Recent AI chip IPOs such as Moore Threads, Muxi, and Biren Tech priced richly and popped on debut across A/H markets. Beyond sentiment premium, investors are also paying for growth and scarcity. However, near-term IPO fever is extreme. While industry tailwinds persist, both growth and scarcity premiums should fade as competition intensifies and more names list.
Among already-listed AI chipmakers, Cambricon still trades at 80x+ PS on overwhelming demand. By contrast, NVDA in the US and mature HK semiconductor names trade on more normalized multiples.
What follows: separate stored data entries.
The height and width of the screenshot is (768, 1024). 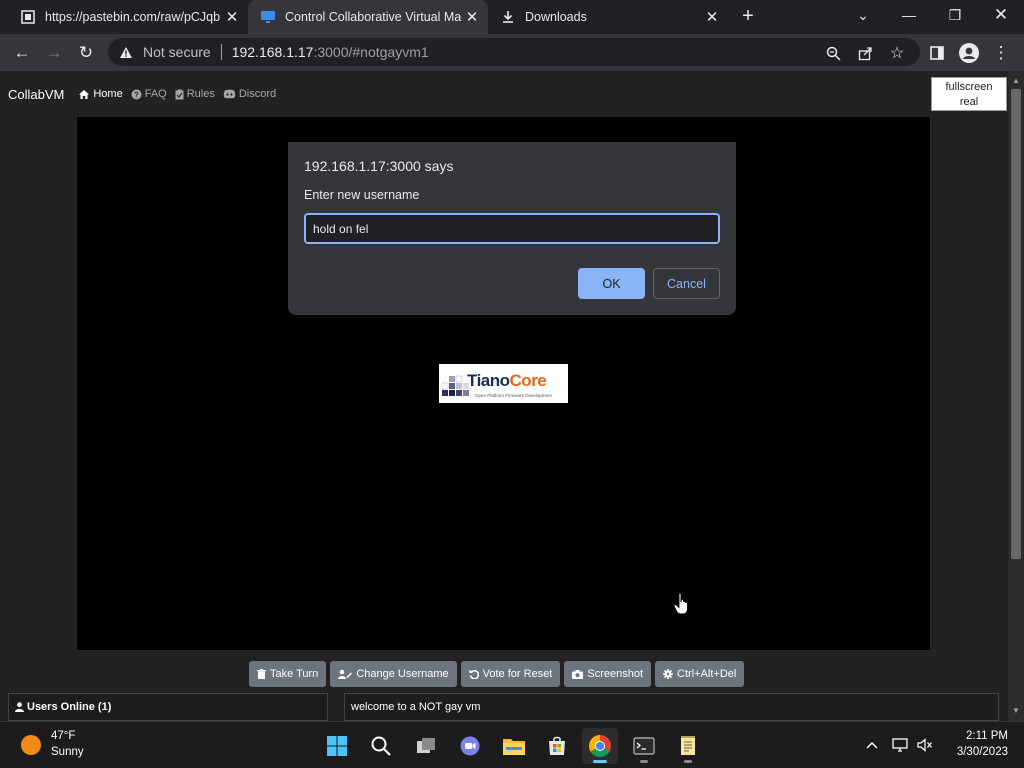 I want to click on trash-icon, so click(x=262, y=674).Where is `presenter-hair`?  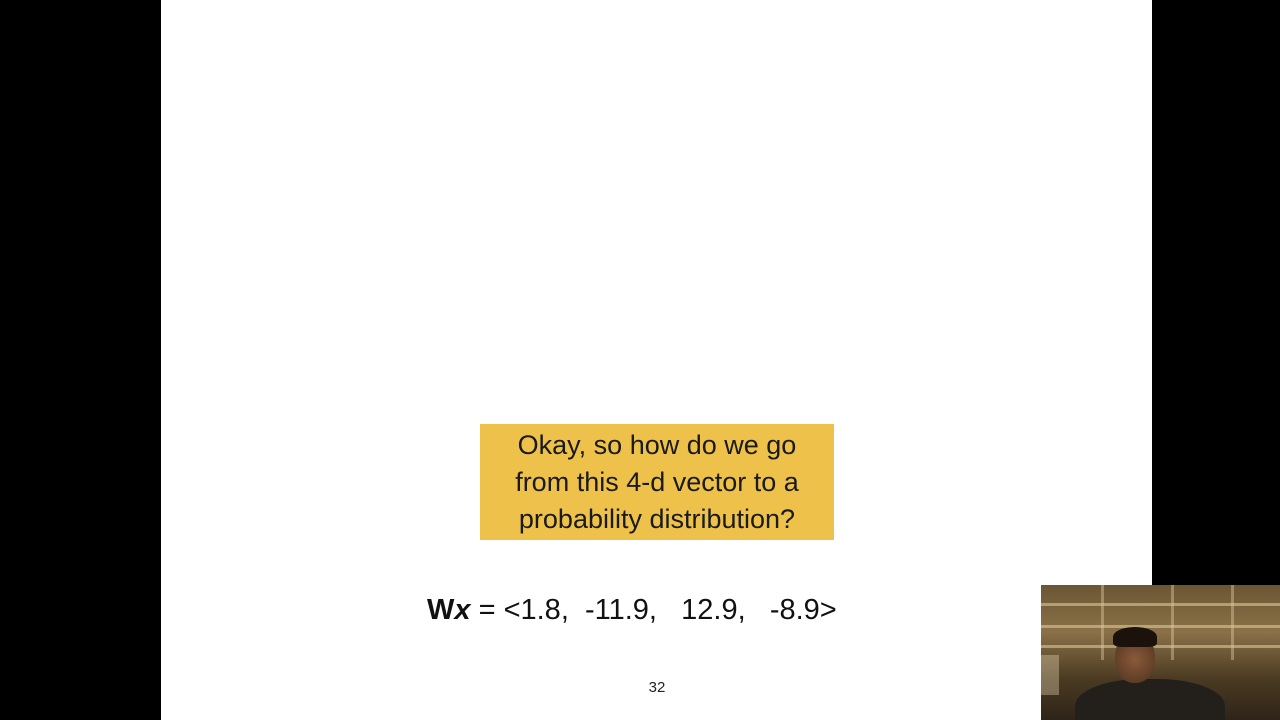
presenter-hair is located at coordinates (1135, 637).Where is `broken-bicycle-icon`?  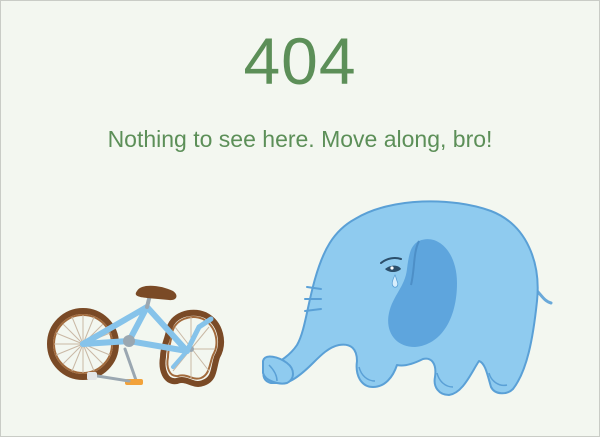 broken-bicycle-icon is located at coordinates (136, 336).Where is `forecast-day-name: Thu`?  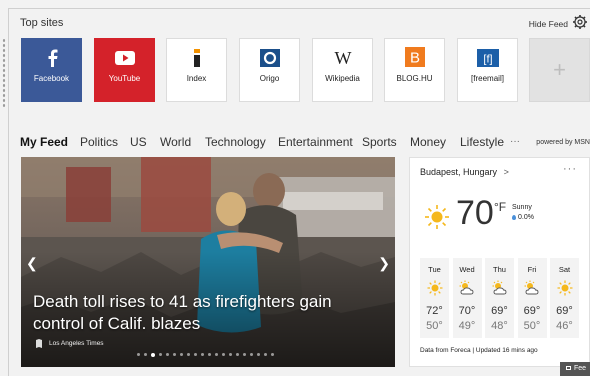 forecast-day-name: Thu is located at coordinates (500, 270).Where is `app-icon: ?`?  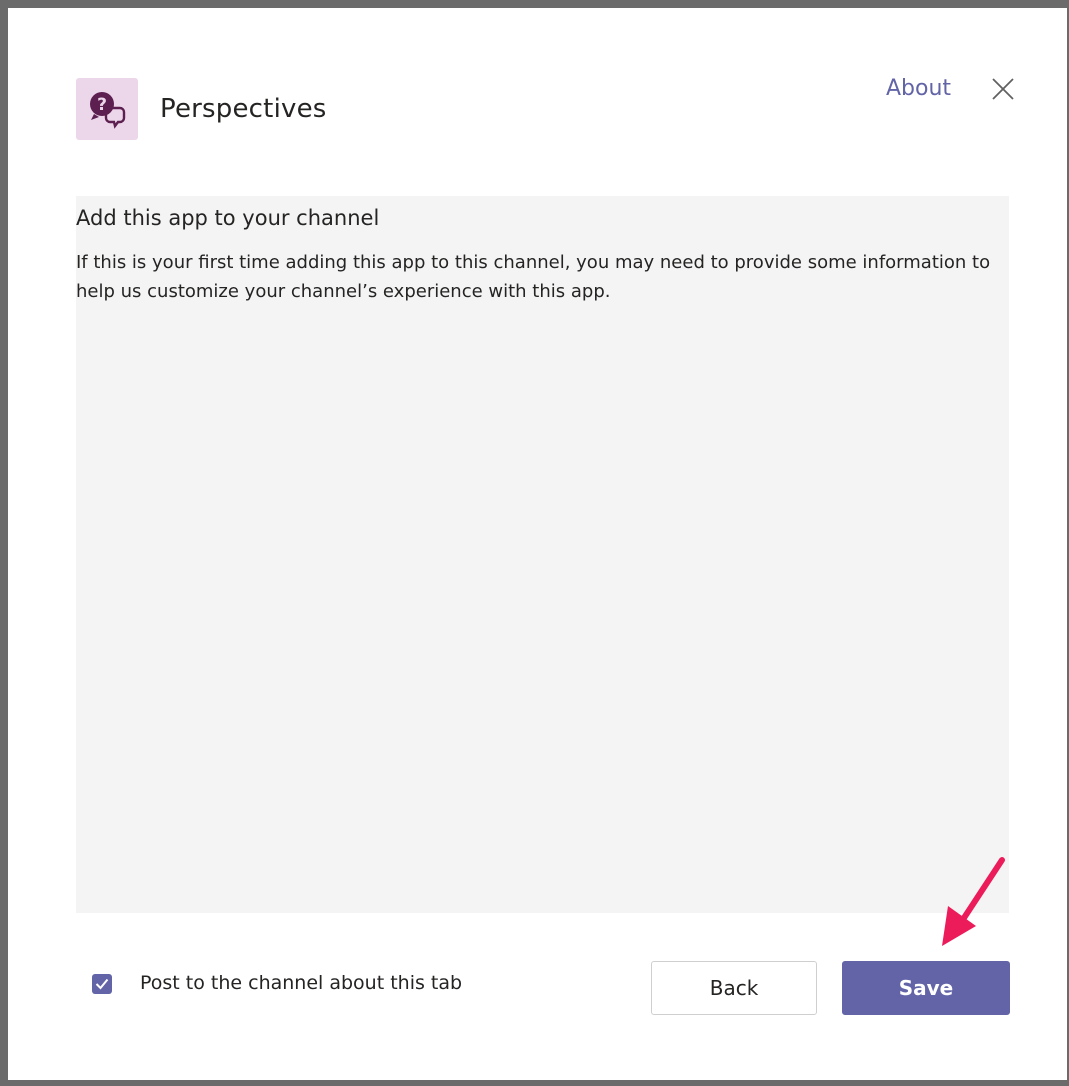
app-icon: ? is located at coordinates (107, 109). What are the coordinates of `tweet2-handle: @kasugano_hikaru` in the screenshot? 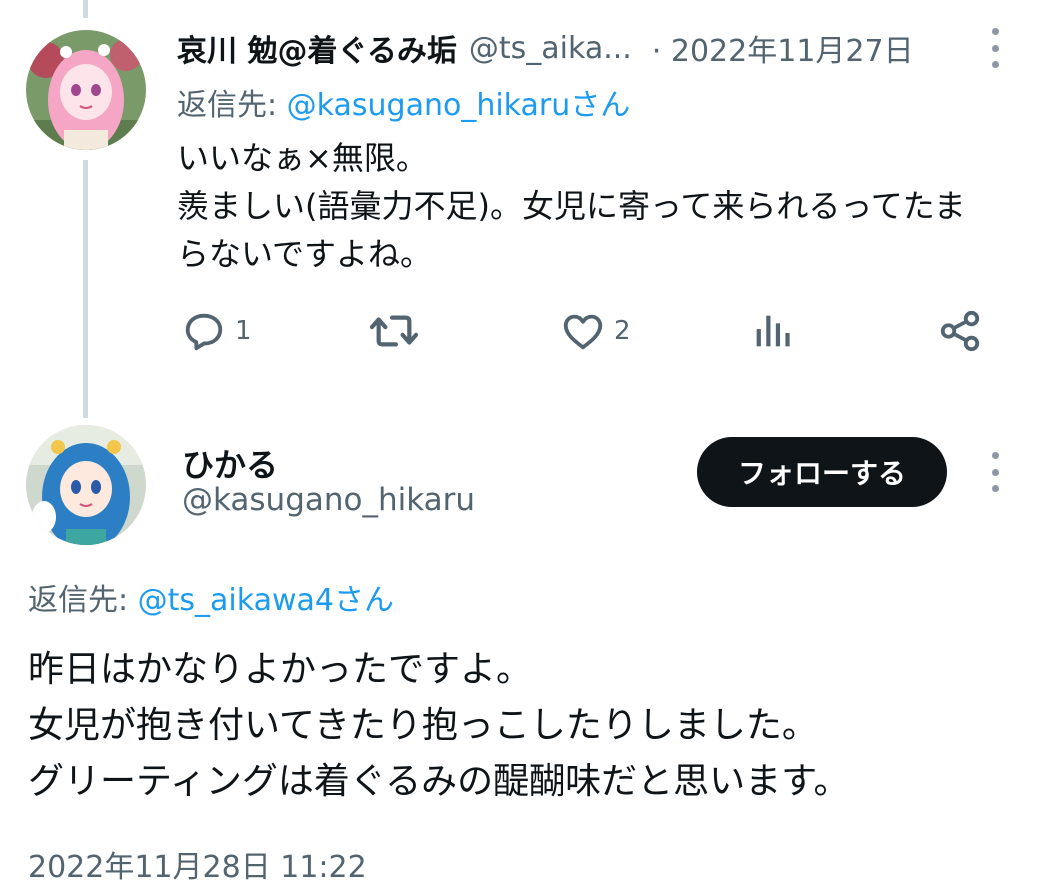 It's located at (328, 500).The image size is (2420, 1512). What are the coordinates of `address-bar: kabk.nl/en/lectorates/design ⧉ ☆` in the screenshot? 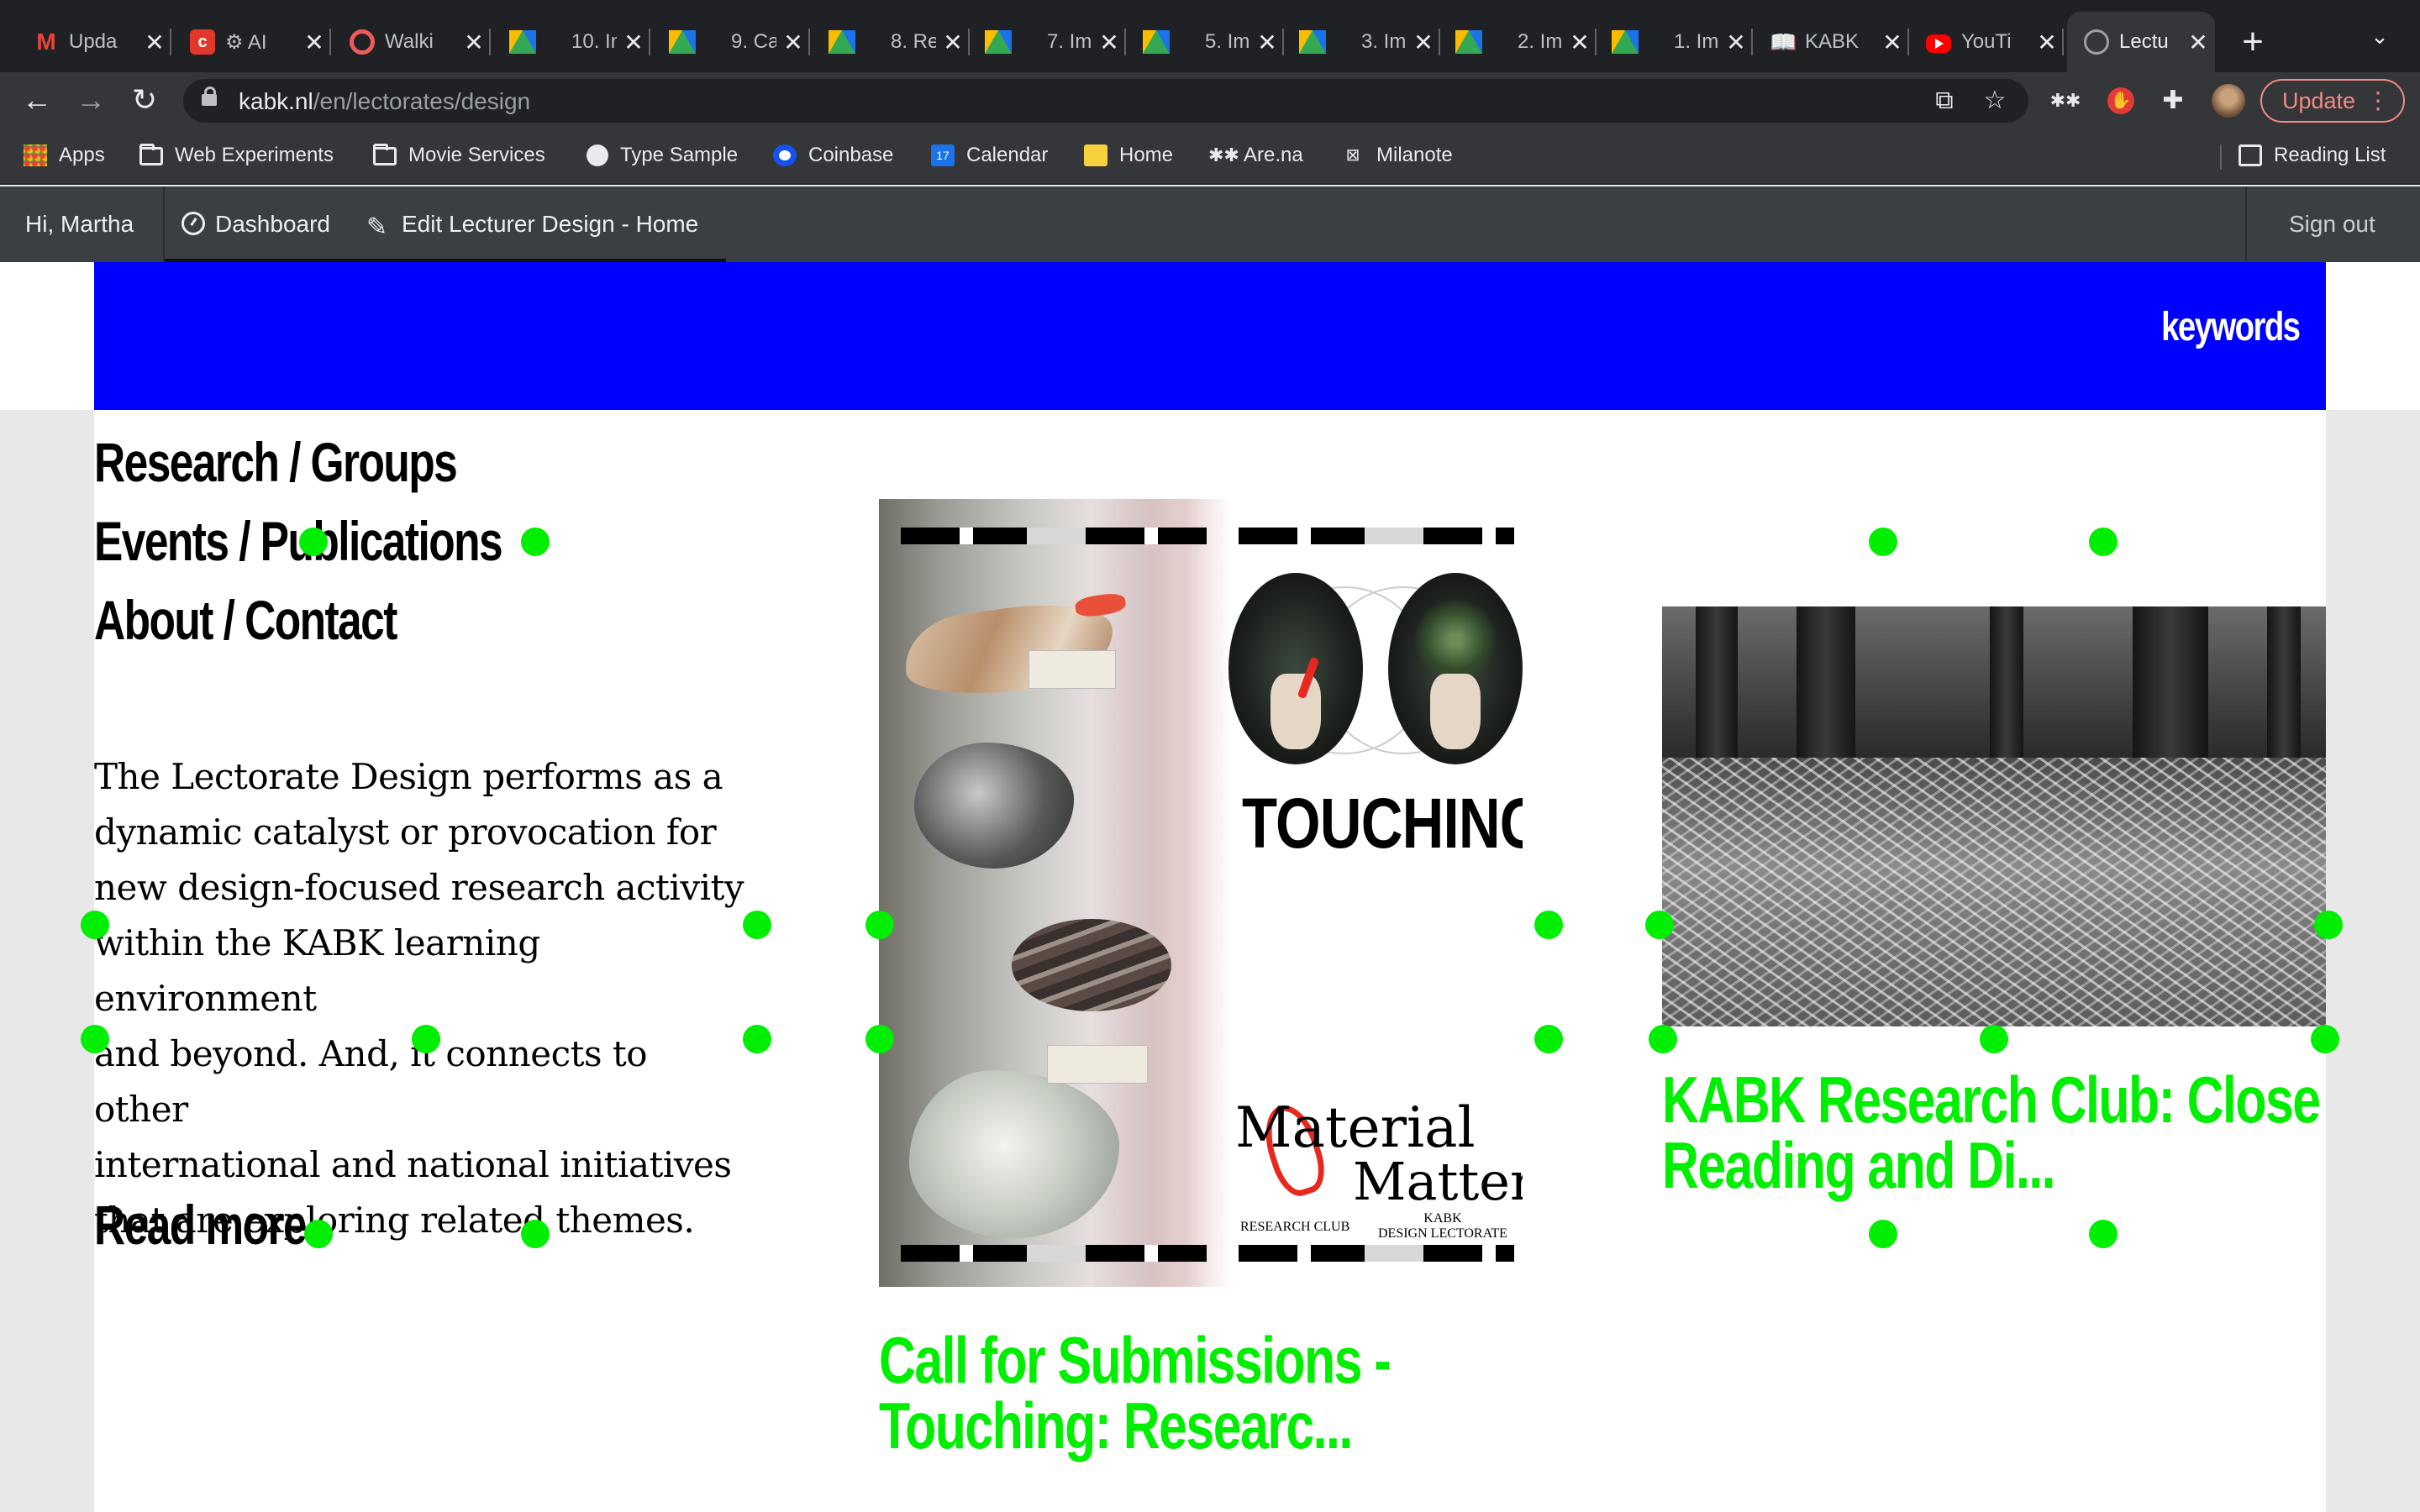 It's located at (1106, 101).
Given different investor bases by venue (HK skews to foreign capital, typically less enthusiastic about domestic chip stories than onshore funds), Dolphin Research expects that, after IPO hype cools, Kunlun’s current competitive standing — despite lower GPM than mature peers — could warrant a 10–15x PS range in 2026 (midpoint of Hua Hong and NVDA). That implies a RMB 84–126 bn valuation ($12–18 bn), offering at least a 5x return even for last-round investors.
At a 59.45% stake, BIDU’s holding would be worth $7.1–10.7 bn post spin pricing. Previously, Dolphin valued BIDU Cloud at $13.9 bn (4x PS). Recomputing, BIDU Cloud plus Kunlun totals $18.3–21.9 bn, up by $4.4–8.0 bn. Versus our prior neutral valuation of $38.3 bn (=$13.4 bn Ads + $13.9 bn Cloud + 50% of net cash $7.6 bn), that is an 11–21% uplift.